Updating the PI certificate is not enough. This is because there are two channels which are using this certificate, one is REST API, and another one is NSX-RPC. Updating the PI certificate from NSX API/UI only updates the REST API certificate, NSX-RPC communication will be broken. Antrea security policy, group membership query, monitoring, traceflow, support bundle are operated on NSX-RPC channel. So if you replace only PI certificate, these features will be broken.

Resolution

This issue is resolved in VMware NSX 4.2.0

Workaround:

Either we should use a long expiration time for Antrea-NSX certificate. If the certificate is expiring, and you already updated the PI certificate, you can do the following steps to delete the cluster registration, and register again using the new certificate.

  1. Delete the cluster registration
    See Deregister an Antrea Kubernetes Cluster from NSX for detailed instructions

  2. Register again using the new certificate.
    Follow the steps in "What to do next" section of the above document. It describes the steps to register this cluster again to NSX.

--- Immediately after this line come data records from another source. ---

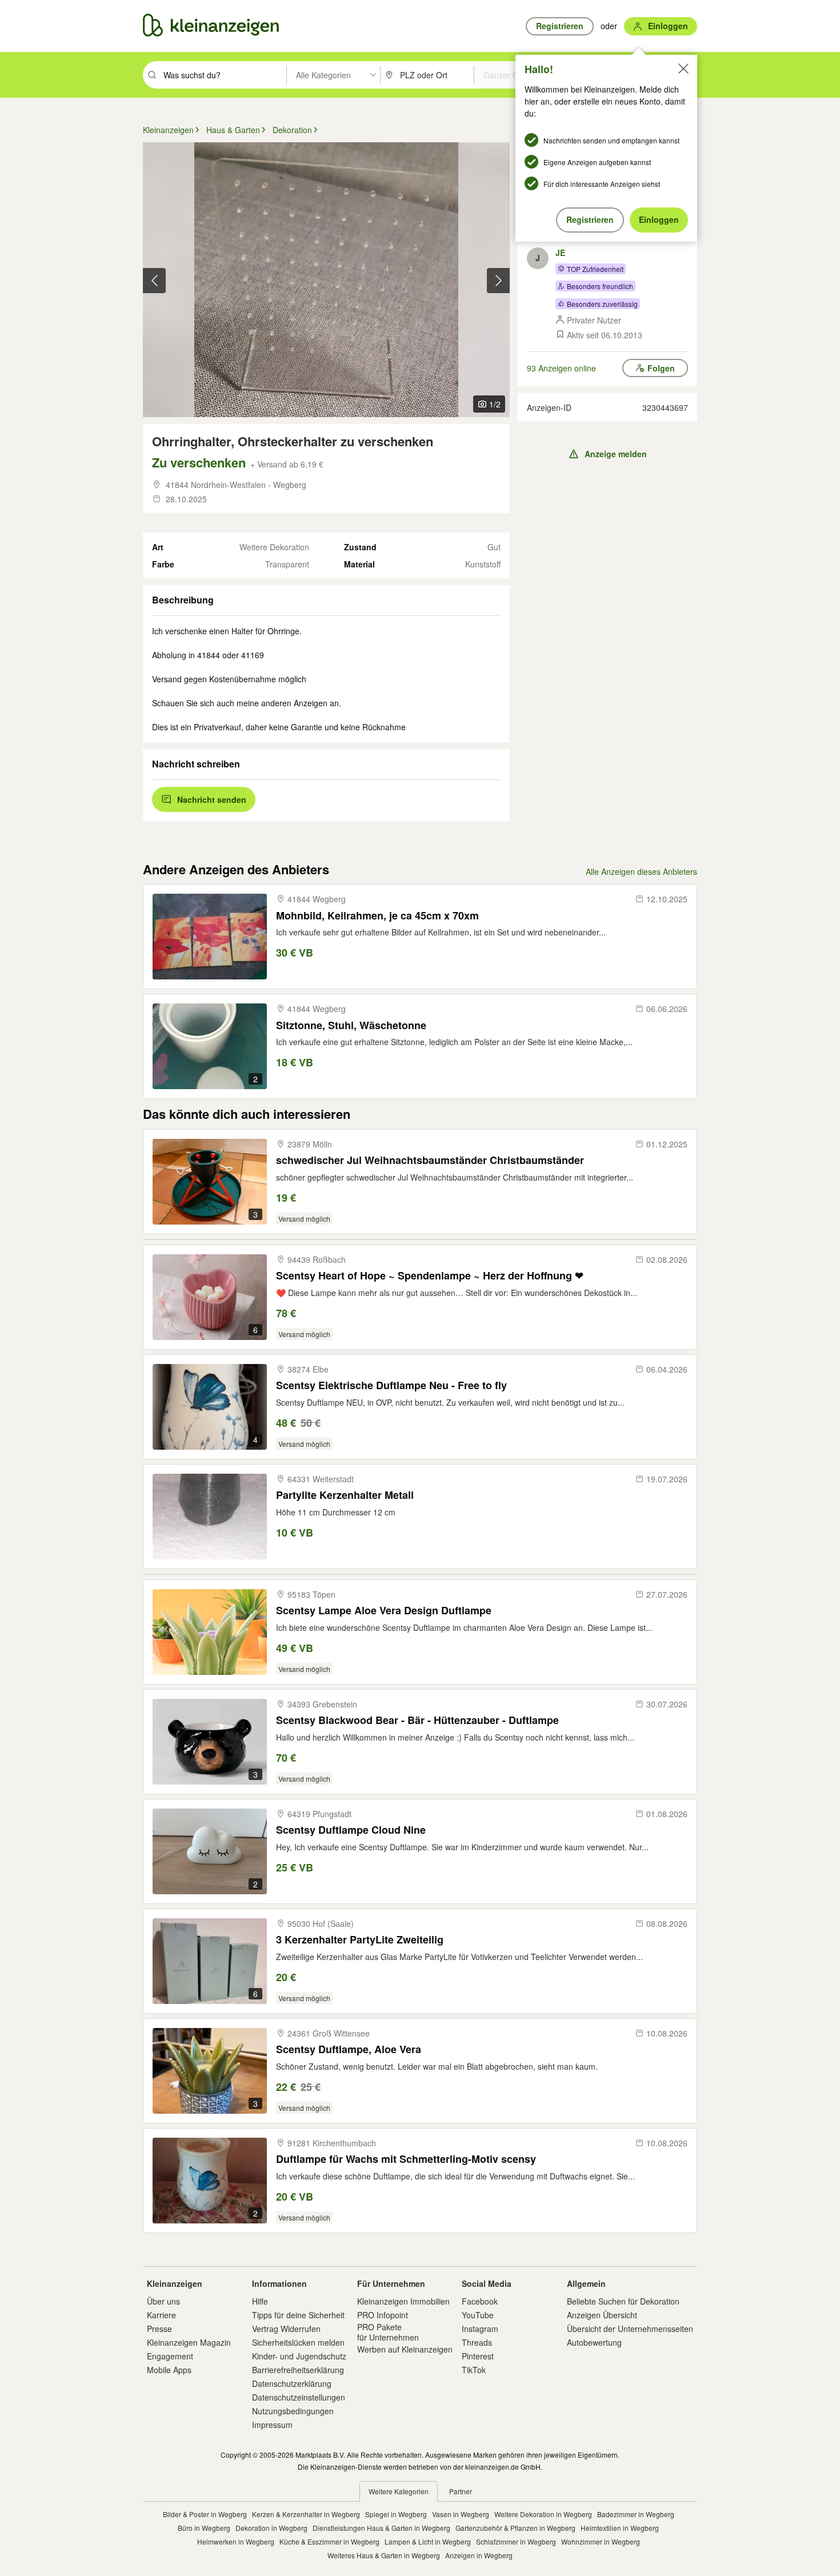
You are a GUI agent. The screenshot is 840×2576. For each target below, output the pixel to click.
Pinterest (478, 2356)
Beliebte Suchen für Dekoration (623, 2301)
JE (560, 252)
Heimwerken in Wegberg (235, 2541)
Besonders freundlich (600, 286)
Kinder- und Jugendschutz (299, 2356)
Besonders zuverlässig (602, 304)
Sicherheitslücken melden (298, 2342)
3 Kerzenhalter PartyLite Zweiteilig (359, 1939)
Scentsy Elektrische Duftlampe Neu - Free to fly (391, 1385)
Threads (477, 2342)
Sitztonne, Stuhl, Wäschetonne (351, 1025)
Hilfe (260, 2301)
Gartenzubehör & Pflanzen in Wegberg (515, 2528)
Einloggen (659, 219)
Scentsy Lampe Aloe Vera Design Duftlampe (383, 1610)
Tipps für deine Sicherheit (298, 2315)
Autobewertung (594, 2342)
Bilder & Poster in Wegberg (205, 2514)
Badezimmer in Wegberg (635, 2514)
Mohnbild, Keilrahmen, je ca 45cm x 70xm (377, 915)
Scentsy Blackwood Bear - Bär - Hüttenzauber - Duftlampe (417, 1720)
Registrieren (590, 219)
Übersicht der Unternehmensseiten (630, 2328)
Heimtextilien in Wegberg (620, 2528)
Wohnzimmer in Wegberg (600, 2541)
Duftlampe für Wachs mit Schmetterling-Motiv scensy (406, 2159)
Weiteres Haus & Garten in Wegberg (383, 2555)
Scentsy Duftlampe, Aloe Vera (348, 2049)
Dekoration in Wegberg (271, 2528)
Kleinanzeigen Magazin (189, 2342)
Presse (159, 2328)
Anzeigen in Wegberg (479, 2555)
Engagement (170, 2356)
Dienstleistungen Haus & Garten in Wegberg (381, 2528)
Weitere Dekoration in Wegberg (543, 2514)
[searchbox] (223, 75)
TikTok (474, 2369)
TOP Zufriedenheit (595, 269)
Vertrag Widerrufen (286, 2328)
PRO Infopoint (382, 2315)
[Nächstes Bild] (498, 280)
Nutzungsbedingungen (293, 2411)
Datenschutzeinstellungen (298, 2397)
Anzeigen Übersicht (602, 2315)
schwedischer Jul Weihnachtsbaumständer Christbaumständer (430, 1160)
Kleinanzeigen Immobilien (403, 2301)
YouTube (478, 2315)
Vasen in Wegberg (460, 2514)
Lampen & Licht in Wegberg (428, 2541)
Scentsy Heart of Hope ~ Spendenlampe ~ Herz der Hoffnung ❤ (429, 1275)
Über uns (163, 2301)
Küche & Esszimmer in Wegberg (329, 2541)
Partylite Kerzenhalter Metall (345, 1495)
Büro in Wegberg (204, 2528)
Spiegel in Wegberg (396, 2514)
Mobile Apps (169, 2369)
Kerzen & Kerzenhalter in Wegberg (306, 2514)
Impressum (272, 2424)
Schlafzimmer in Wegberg (516, 2541)
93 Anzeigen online (561, 368)
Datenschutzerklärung (291, 2383)
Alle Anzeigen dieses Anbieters (641, 871)
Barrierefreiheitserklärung (298, 2369)
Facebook (480, 2301)
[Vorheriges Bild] (154, 280)
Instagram (480, 2328)
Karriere (161, 2315)
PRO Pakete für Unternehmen (388, 2332)
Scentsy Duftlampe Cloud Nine (351, 1830)
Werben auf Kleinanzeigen (405, 2349)
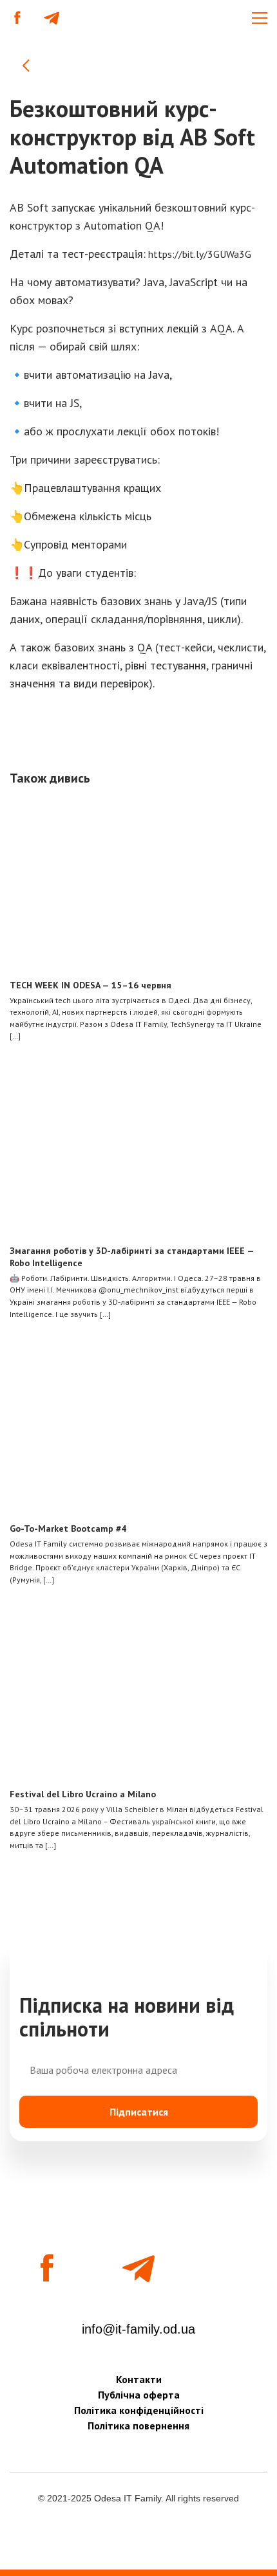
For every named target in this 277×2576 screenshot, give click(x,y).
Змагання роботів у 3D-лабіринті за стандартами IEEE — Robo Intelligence (132, 1257)
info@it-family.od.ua (138, 2329)
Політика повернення (138, 2425)
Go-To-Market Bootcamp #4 (68, 1528)
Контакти (139, 2379)
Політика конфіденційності (139, 2410)
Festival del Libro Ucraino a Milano (83, 1794)
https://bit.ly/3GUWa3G (198, 254)
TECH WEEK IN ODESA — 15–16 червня (90, 985)
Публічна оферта (139, 2394)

Note: After the cluster is deregistered, its reference is removed from all security policies. After you register it again, you need to modify these security policies' applied-to (or container cluster scope in NSX API), and add the re-registered cluster to the applied-to again.

Note: Before deleting container cluster registration, you should note which Antrea policies refer to this container cluster. After re-register the cluster, you can add the cluster back to those Antrea policies.